Hacker News new | ask | show | jobs
by lazarus01 158 days ago
It isn't thinking it's RL with reward hacking.

It's like taking a student who wins a gold in IMO math, but can't solve easier math problems, because they did not study those type of problems. Where a human who is good at IMO math generalizes to all math problems.

It's just memorizing a trajectory as part of a specific goal. That's what RL is.

1 comments

It's like taking a student who wins a gold in IMO math, but can't solve easier math problems

I've tried to think of specific follow-up questions that will help me understand your point of view, but other than "Cite some examples of easier problems than a successful IMO-level model will fail at," I've got nothing. Overfitting is always a risk, but if you can overfit to problems you haven't seen before, that's the fault of the test administrators for reusing old problem forms or otherwise not including enough variety.

GPT itself suggests[1] that problems involving heavy arithmetic would qualify, and I can see that being the case if the model isn't allowed to use tools. However, arithmetic doesn't require much in the way of reasoning, and in any case the best reasoning models are now quite decent at unaided arithmetic. Same for the tried-and-true 'strawberry' example GPT cites, involving introspection of its own tokens. Reasoning models are much better at that than base models. Unit conversions were another weakness in the past that no longer seems to crop up much.

So what would some present-day examples be, where models that can perform complex CoT tasks fail on simpler ones in ways that reveal that they aren't really "thinking?"

1: https://chatgpt.com/share/695be256-6024-800b-bbde-fd1a44f281...

In response to your direct question -> https://gail.wharton.upenn.edu/research-and-insights/tech-re...

“ This indicates that while CoT can improve performance on difficult questions, it can also introduce variability that causes errors on “easy” questions the model would otherwise answer correctly.”

Other response to strawberry example; There are 25,000 people employed globally that repair broken responses and create training data, a big whack-a-mole effort to remediate embarrassing errors.

(Shrug) Ancient models are ancient. Please provide specific examples that back up your point, not obsolete .PDFs to comb through.
Your ideas are quite weak and you ask for overwhelming proof, but not willing to read any research. That’s just intellectually lazy.

Perhaps if you took some time to learn from the experts, those who create these systems and really understand what’s happening you would realize these limitations in AI are widely known.

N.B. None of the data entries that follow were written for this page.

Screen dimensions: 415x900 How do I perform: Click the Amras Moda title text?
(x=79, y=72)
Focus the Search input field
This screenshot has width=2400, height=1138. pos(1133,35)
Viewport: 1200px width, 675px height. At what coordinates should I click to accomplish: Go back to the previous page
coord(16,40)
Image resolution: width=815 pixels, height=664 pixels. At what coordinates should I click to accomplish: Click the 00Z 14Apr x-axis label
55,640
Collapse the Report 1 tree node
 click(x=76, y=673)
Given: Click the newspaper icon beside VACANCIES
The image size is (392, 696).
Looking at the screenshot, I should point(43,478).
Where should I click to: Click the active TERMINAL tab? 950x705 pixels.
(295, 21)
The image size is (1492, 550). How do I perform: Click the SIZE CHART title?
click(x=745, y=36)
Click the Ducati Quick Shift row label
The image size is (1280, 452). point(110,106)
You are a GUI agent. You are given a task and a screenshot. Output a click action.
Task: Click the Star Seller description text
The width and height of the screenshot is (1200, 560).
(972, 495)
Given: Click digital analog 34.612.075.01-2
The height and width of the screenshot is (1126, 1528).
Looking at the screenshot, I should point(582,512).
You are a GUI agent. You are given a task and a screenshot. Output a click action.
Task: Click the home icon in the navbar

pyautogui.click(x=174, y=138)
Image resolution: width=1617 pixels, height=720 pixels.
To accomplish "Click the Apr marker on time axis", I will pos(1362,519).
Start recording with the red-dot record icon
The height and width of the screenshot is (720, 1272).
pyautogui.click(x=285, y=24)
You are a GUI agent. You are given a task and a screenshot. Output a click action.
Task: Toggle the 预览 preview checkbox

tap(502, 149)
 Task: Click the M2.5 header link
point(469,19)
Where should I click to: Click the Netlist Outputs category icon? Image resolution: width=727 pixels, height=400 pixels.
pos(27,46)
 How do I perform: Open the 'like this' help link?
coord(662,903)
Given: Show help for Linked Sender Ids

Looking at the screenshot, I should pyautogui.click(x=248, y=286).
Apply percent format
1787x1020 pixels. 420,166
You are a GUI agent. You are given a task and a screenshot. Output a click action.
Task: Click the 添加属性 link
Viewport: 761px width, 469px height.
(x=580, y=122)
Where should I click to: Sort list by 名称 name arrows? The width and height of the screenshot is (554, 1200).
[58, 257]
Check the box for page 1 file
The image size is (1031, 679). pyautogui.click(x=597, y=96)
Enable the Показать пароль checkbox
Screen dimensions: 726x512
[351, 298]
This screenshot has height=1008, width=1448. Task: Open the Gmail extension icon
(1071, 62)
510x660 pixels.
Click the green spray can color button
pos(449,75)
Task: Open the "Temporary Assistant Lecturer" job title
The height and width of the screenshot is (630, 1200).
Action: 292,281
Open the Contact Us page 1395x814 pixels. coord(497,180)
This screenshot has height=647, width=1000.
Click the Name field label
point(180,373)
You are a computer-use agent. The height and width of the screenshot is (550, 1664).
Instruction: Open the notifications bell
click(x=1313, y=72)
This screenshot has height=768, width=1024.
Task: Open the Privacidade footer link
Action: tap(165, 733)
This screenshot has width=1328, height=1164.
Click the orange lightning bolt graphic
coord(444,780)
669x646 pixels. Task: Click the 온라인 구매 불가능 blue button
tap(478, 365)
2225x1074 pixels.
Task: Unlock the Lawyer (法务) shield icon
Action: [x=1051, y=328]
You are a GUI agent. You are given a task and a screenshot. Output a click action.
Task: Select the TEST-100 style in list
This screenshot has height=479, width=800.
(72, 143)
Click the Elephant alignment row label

Take a look around the 5 minute mark.

https://youtu.be/PqVbypvxDto?si=gZq-2yEuE4sTeQZe

Just understand you are dead wrong in your assumptions.

You appear to be arguing with someone who isn't here (or else you replied to the wrong post.) Your personal fallacy of choice appears to be, "LLMs aren't godlike and infallible only a few years after being invented, despite absolutely no one ever claiming they were, so it's all a bunch of empty hype."

No one cares about the state of the art. Only the first couple of time derivatives matters. You're not getting smarter, but the models are.

How are those examples coming along, by the way? The ones that prove that IMO-level models aren't reasoning, but just getting really, really lucky?